Document segment:
- Opening Delimiter -

When I received the call that my brother had died in his sleep, I set out to do what I have been doing for him for decades. I took care of him. I set up the family, planned the funeral and made the appointment for his ashes to be made into memorial jewelry at his loved one’s request. Only when I was driving the long trip back home from his place, did I start to understand what just happened.

My brother is gone. His physical body only ashes, his legacy unwritten. His loved one’s left comprehending the how and the what now. Complicated relationships bring complicated grief. We are left to feel something when sometimes there is nothing to feel. Or we feel something more than we thought we would. Grief can include guilt, remorse, and regrets.  Complicated grief gives an ugly depth to these feelings.

What I didn’t think of was the why he and I were in these strange roles. What were the lessons we were to learn through this experience? When we are going through something that is hard or unpleasant, why do we race to find a way out rather than sitting quietly to understand the purpose of the hardship. I guess because easy is more comfortable.

If we could face our complicated relationships with more kindness and less complaints, perhaps they would not be as complicated.  What are the lessons to be learned through such experiences? The truth is my brother loved each of us to the best of his capacity. He was there for us, as much as he could be. He created a life such that the last years he did find some joy.  What I didn’t see then was that I was the lucky one to be able to care for him, to return the love I know he felt for me.

With that understanding the tears arrived and I thought of all the things I could have, should have done. His death, another reminder for me that we are all here together for just a very short time. The roles we play in each other’s life should not be criticized but rather celebrated as part of our souls’ learnings.  

It appears, our family soul plan included a brother who came into our lives later with gratitude and hope.  He left the same way. His last texts to me were of how much he would like to have done for me, for my pain.  How he wished he could have saved me from it. An honorable desire that expressed how he truly did want me to be happy. How can I ask for more than what he could give? And what he gave was love. His version, his way, but still love and that can’t be ignored.

Wayne, thank you for loving me. Send messages, my sweet brother, of how we can remember and honor the life you shared with us. And may you enjoy riding horses in the fields of heaven.

The Technicalities of Death

If this year has taught me one thing, it is to get your estate in order. I have watched and experienced the drama of having last wishes incomplete and the bedside requests of those dying ignored by those who are grieving. I have also experienced firsthand how difficult it is to honor those wishes and expectations when the dying have left their desires to chance by not having all the details clearly outlined.

I was enjoying a wine with a girlfriend and sharing the troubles and minor details that we are experiencing in helping execute our friends last wishes. I asked her who was the executor of her will.  It is her sons. With us, we wish our daughter to be. And so, I shared with her what I am learning that needs to be put into place to make certain that if your child is grieving the loss of their parent, the role of executor does not become a daunting task that can complicate their grieving process. Let’s spare them that.

- Closing Delimiter -

Collected data entries
- Opening Delimiter -

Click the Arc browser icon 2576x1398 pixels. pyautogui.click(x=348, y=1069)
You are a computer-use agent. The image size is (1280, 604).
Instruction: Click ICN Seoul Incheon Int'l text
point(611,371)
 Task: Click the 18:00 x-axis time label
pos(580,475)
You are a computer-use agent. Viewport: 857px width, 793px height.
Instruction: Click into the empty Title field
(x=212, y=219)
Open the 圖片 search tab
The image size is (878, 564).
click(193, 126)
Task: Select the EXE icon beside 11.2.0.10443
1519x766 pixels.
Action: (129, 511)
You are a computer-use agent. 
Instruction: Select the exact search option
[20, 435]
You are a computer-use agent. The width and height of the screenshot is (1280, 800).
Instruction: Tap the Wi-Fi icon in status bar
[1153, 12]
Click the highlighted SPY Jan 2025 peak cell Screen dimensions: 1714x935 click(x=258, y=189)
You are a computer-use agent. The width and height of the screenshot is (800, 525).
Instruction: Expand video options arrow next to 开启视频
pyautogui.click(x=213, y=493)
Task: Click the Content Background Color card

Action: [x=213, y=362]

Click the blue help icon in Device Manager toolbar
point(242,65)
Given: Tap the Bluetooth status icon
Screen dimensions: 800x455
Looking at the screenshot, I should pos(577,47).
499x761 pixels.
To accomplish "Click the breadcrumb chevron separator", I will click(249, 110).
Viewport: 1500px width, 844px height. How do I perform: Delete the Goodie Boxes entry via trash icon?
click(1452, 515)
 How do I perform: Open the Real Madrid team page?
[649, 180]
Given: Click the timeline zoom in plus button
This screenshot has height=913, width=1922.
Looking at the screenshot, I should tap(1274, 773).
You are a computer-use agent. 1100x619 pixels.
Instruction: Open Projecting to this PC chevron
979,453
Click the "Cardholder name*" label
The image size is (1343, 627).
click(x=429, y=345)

- Closing Delimiter -

The task: Write the next part of the essay above on grieving a brother and putting one's estate in order, picking up after its final sentence.

Task output:
If you have had a previous marriage, keep a record of when you were married, when your divorce was finalized and the names, birthdays, and place of birth for each child you had within that marriage. I knew my friends had previous spouses…did I ever care when they were married and divorced? Why would I? But now, I must know to proceed with the completing of their will.

What are the credit cards, and the amount owing.  None of my business!  Oh, but it is. Each credit card must be submitted with a final balance. How many air miles did any of them have? Why, I thought.  They don’t need air miles to fly about now, they have angel wings! What were any outstanding loans? What were their investments? Were they joint, what type of account was it? Who do you call to close these accounts? And what the heck are their passwords? Nothing opens, even the phone, without a password.

What about their home? What expenses need to stay in place while we prepare the house for sale on their behalf? Who pays that? Did you know that certain expenses are permitted to be paid through the estate but renovations to upgrade are not? Where do their belongings go and how do you decide when more than one claims it was to be theirs? How do you be fair to the living while honoring the trust that you have been given to do the right thing. We continue to learn.

These technicalities are part of death.  They are the task list you delegate to someone to do on your behalf as part of your exit plan from this realm. I have come to realize that it is one of the most important things everyone, regardless of age, or health, needs to do to confirm that their wishes will be carried out and with minimum stress to the person with the task of doing such.

Thank God our friends had shared most of the needed information with us before they left. Even with that, we have had a few surprises and some detective work still to do. I said to my husband, “can you imagine our daughter having to figure this out during the bleakest time of her life?” The sheer thought of putting that responsibility on her has me screaming.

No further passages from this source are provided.